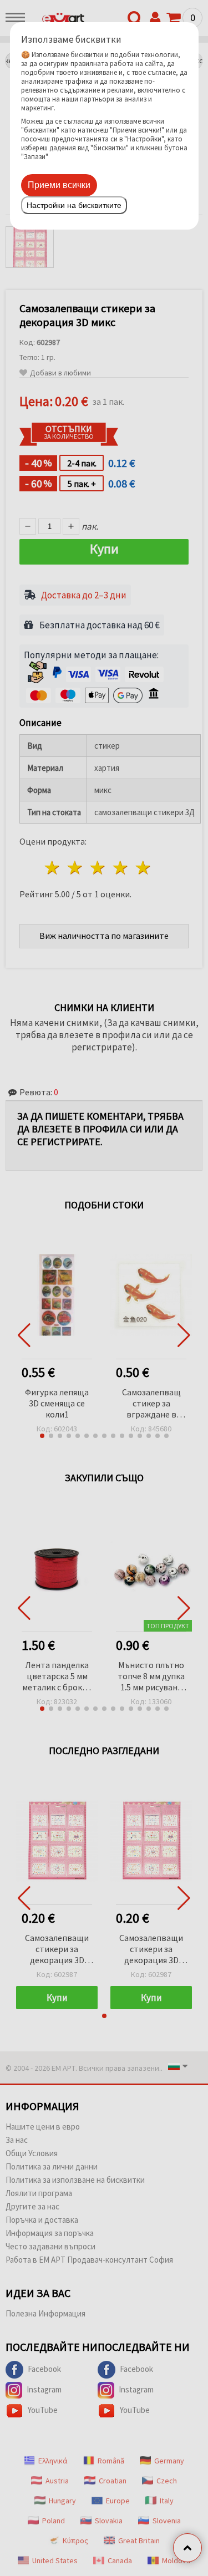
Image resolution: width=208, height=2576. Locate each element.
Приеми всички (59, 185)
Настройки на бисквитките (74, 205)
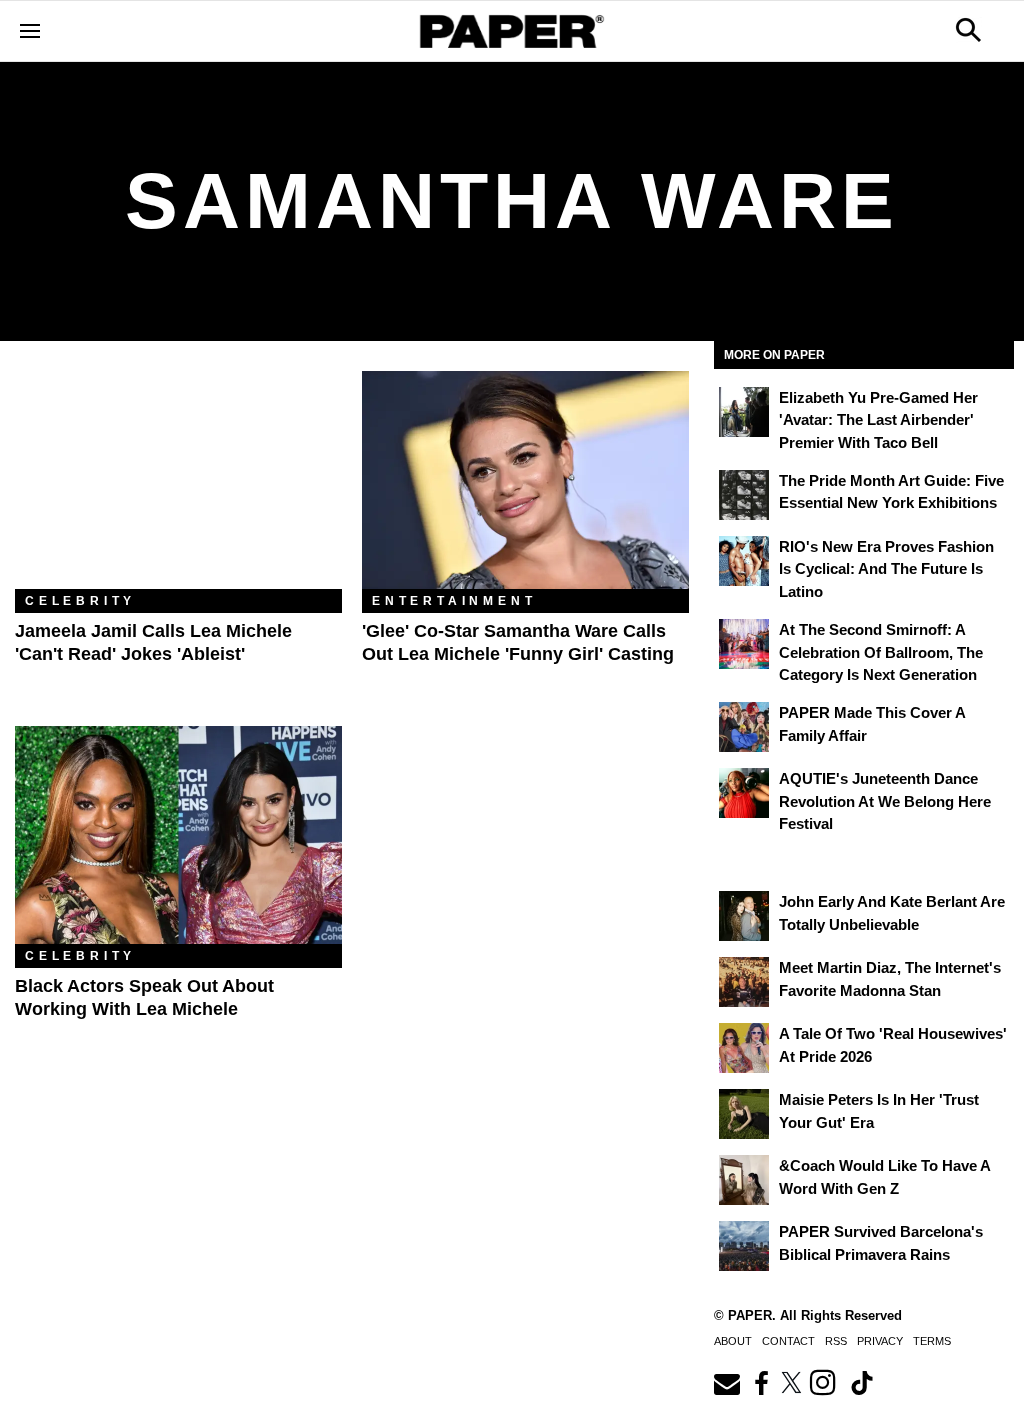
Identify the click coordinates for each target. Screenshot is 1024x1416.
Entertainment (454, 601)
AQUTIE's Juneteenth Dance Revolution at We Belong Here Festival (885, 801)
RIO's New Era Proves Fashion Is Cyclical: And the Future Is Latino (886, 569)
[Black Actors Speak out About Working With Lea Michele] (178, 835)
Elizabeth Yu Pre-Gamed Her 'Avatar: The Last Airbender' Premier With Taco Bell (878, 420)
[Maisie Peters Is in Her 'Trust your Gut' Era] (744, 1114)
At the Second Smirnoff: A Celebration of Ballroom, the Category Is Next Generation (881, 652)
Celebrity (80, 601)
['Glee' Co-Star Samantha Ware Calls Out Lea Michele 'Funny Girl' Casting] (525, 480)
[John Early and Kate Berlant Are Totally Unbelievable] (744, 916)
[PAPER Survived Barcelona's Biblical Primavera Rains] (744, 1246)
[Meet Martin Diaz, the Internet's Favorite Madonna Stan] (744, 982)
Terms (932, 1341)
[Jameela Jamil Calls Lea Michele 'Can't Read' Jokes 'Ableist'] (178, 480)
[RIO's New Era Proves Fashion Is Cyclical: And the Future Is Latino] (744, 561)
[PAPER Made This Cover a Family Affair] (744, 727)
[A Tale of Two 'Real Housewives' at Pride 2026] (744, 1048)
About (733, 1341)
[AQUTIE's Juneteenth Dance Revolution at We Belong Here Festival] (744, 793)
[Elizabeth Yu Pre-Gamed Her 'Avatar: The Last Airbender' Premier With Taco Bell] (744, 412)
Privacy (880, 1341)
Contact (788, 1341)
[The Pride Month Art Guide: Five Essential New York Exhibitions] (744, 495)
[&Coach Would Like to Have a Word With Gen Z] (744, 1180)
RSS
####################
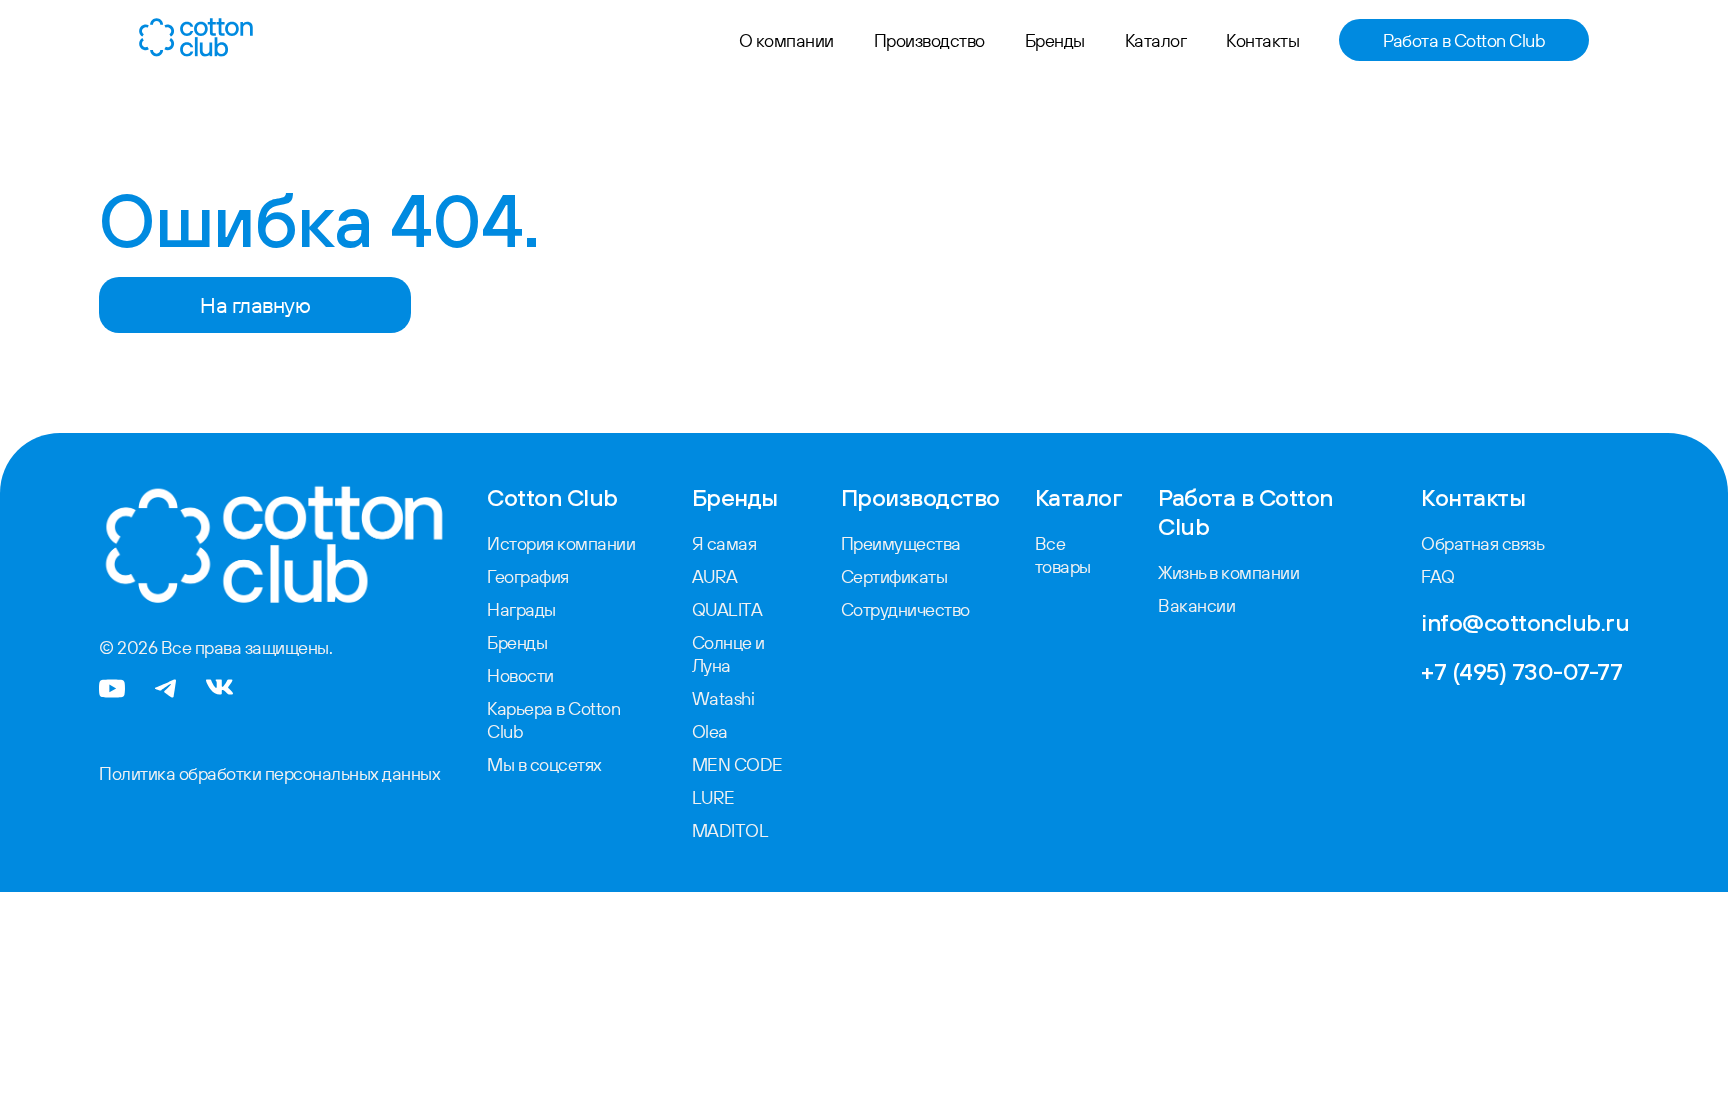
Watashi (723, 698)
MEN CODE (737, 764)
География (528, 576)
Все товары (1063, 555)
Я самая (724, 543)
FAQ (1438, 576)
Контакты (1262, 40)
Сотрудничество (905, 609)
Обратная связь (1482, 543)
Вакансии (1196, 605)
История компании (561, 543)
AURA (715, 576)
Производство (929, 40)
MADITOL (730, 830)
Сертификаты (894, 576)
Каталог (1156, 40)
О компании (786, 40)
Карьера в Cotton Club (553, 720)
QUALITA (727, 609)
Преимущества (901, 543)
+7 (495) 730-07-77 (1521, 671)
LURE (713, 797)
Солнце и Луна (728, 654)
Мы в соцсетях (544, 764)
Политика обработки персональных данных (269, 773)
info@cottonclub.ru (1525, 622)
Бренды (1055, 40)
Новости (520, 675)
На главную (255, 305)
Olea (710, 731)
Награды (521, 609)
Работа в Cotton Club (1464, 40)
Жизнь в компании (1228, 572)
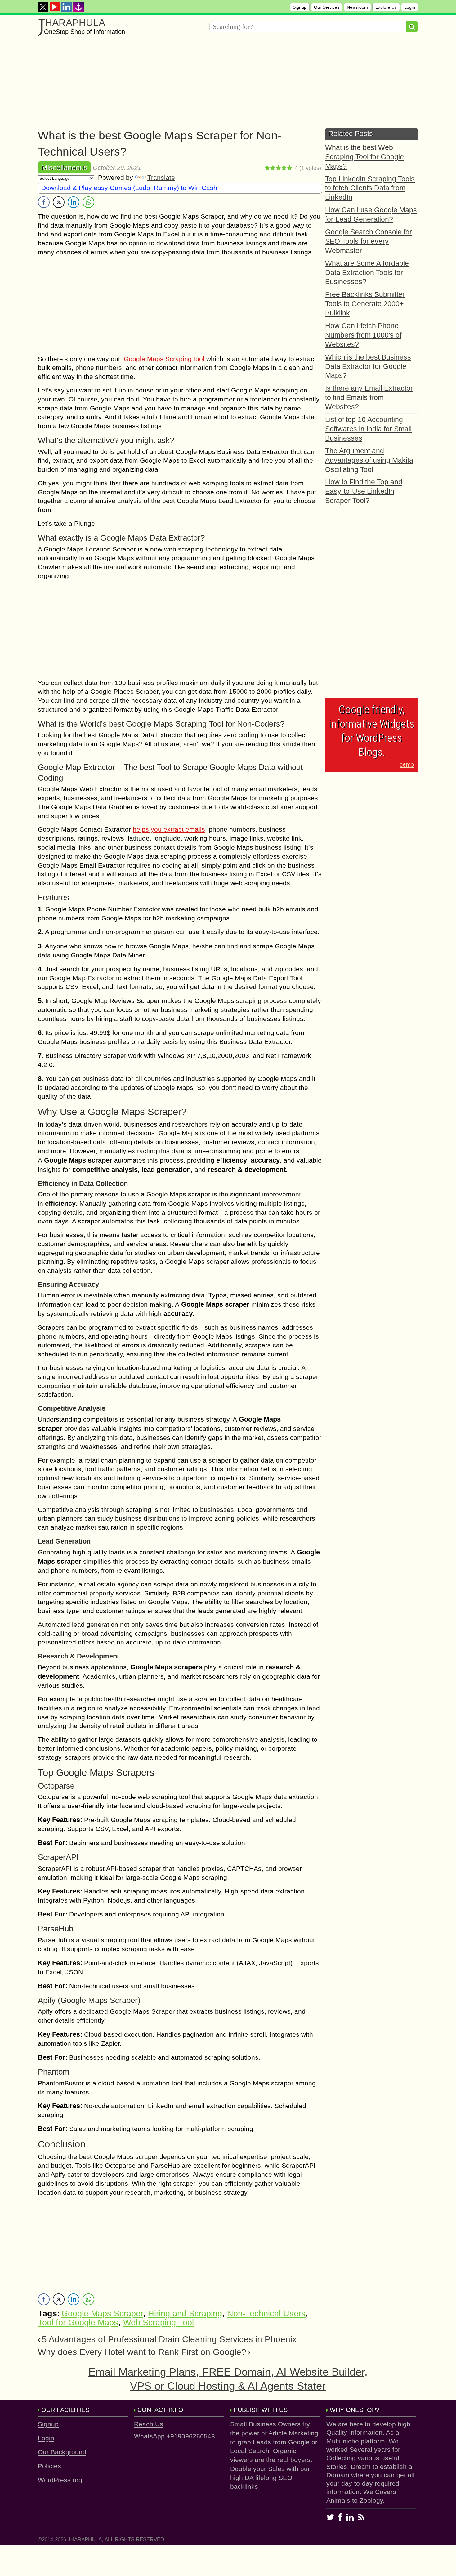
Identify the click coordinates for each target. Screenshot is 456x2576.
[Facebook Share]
####################
Give back, unchanged, the run of lines in the listing above that begins at the line containing "MEN CODE (737, 764)" and ends at the line containing "Производство (929, 40)", both included.

• Problem solution
MEN CODE (737, 764)
География (528, 576)
Все товары (1063, 555)
Я самая (724, 543)
FAQ (1438, 576)
Контакты (1262, 40)
Сотрудничество (905, 609)
Обратная связь (1482, 543)
Вакансии (1196, 605)
История компании (561, 543)
AURA (715, 576)
Производство (929, 40)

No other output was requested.